Under copyright law, artists who sign copyright grants and agreements can terminate them after 35 years. Willis sought to terminate his prior copyright agreements but faced a series of obstacles, including the fact his co-authors did not wish to join him and claims by Henri Belolo, a man who the record labels contended wrote the songs in French to be adapted by Willis.
That matter went to a trial and Willis convinced the jury that he should be 50% co-owner of the songs with Jacques Morali, not 33%. This gives him half of the authorship rights to some 24 Village People songs and Belolo’s name should be removed from the 13 songs he had claimed. This bumps Willis’ royalty from 12 to 20 percent and grants him licensing rights on the songs.
Next up today, Heather Timmons at Quartz reports that a BBC documentary “India’s Daughter” has been pulled from YouTube and other video streaming sites following copyright complaints the BBC.
The documentary, which focuses on a 2012 gang rape in Delhi, was banned by the Indian government from being shown within the country.

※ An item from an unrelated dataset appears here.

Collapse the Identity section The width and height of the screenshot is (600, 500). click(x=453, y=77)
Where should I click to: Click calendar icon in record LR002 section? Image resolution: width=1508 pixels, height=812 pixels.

However, copies of the documentary were available on YouTube until Google, which owns YouTube, complied with the Indian government request to block access to Indian IP addresses,
However, that ban now goes even farther as the BBC has begun pulling down any copies of the video on YouTube noting that they did not upload it to the network and have not aired nor authorized the documentary to be broadcast outside of the U.K. The film is available on the BBC site, but only to people with U.K. IP addresses.
Finally today, Jeremy Kirk at ComputerWorld reports that software virtualization company VMWare is being sued by Christoph Hellwig, a Linux developer who holds copyright to portions of the Linux Kernel.
According to Hellwig, VMware combined its proprietary code with open-sources licensed code when producing its ESXi product. However, VMware failed to release the new source code publicly, as required by the GPL.
VMware denies any wrongdoing and says that it embraces and participates in the open source community. The lawsuit is being supported by the Software Freedom Conservancy, a charity that supports open source projects.
That’s it for the three count today. We will be back tomorrow with three more copyright links. If you have a link that you want to suggest a link for the column or have any proposals to make it better. Feel free to leave a comment or send me an email. I hope to hear from you.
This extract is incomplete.